Tasks for this exercise:
a: In the forum thread on encrypted video chats, what new feature lets clients access an encoded WebRTC video frame before it is sent over the network?
b: Reproduce word for word the passage of the forum thread on encrypted video chats that starts at the words "Dumb question: Can't" and ends after the words "of different quality.".

Document excerpt:
══════

[waterhouse]

> end to end encryption makes multi-party chats hard. The basic issue is that you don't want to burden end points with sending the video streams to all users. ... The mandatory end to end encryption was circumvented by connecting to a central server.

Dumb question: Can't you choose one video encryption key K, use ten thousand individual secure connections (with different keys) to share K with all the other users, then encrypt your video with K and let central servers mirror it all they like? (Could even have other clients do some mirroring, bittorrent-style.) Regarding downsampling: if the client has only enough CPU and bandwidth to put out one stream, then, yeah, that doesn't work very well, but otherwise you could put out multiple streams (all encrypted with K) of different quality.

[traspler]

So from what I understood, the clients had no way of accessing an encoded WebRTC video frame before it was sent over the network. Only with the new Insertable Streams is this possible. So they kind of plan to do what you say, encrypt it "manually" on client and let the router mirror it. Sharing the key as you proposed still dictates that you can p2p connect to all participants. Sadly that's not possible in all NAT situations and you would still need a TURN server for the clients to meet, having a again a central point.

[garmaine]

Not a dumb question at all. That’s exactly how this would be sensibly designed. Does WebRTC’s built in E2EE encryption not do this?

══════

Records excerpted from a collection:

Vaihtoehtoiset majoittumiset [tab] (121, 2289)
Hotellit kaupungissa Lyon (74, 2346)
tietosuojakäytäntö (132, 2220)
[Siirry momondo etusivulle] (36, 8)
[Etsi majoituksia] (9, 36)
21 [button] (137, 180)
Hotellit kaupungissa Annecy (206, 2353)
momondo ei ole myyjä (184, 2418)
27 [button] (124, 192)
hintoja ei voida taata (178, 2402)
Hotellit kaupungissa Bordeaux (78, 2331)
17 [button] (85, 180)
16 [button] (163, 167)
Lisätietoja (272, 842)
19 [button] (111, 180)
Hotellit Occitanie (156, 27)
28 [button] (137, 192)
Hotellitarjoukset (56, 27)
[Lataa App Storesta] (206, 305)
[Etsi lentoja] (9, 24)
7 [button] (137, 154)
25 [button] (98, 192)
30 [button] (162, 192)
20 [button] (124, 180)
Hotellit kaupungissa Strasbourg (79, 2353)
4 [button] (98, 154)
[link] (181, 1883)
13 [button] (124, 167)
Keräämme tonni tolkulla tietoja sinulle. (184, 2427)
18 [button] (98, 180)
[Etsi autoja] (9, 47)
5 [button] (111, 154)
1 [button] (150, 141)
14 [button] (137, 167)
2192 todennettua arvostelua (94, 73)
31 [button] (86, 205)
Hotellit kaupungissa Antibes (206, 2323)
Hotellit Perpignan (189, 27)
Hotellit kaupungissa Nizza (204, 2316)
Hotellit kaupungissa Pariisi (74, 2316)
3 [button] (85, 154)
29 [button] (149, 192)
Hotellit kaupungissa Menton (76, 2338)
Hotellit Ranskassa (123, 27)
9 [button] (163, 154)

══════

Results by task:
a: Insertable Streams.

b:
Dumb question: Can't you choose one video encryption key K, use ten thousand individual secure connections (with different keys) to share K with all the other users, then encrypt your video with K and let central servers mirror it all they like? (Could even have other clients do some mirroring, bittorrent-style.) Regarding downsampling: if the client has only enough CPU and bandwidth to put out one stream, then, yeah, that doesn't work very well, but otherwise you could put out multiple streams (all encrypted with K) of different quality.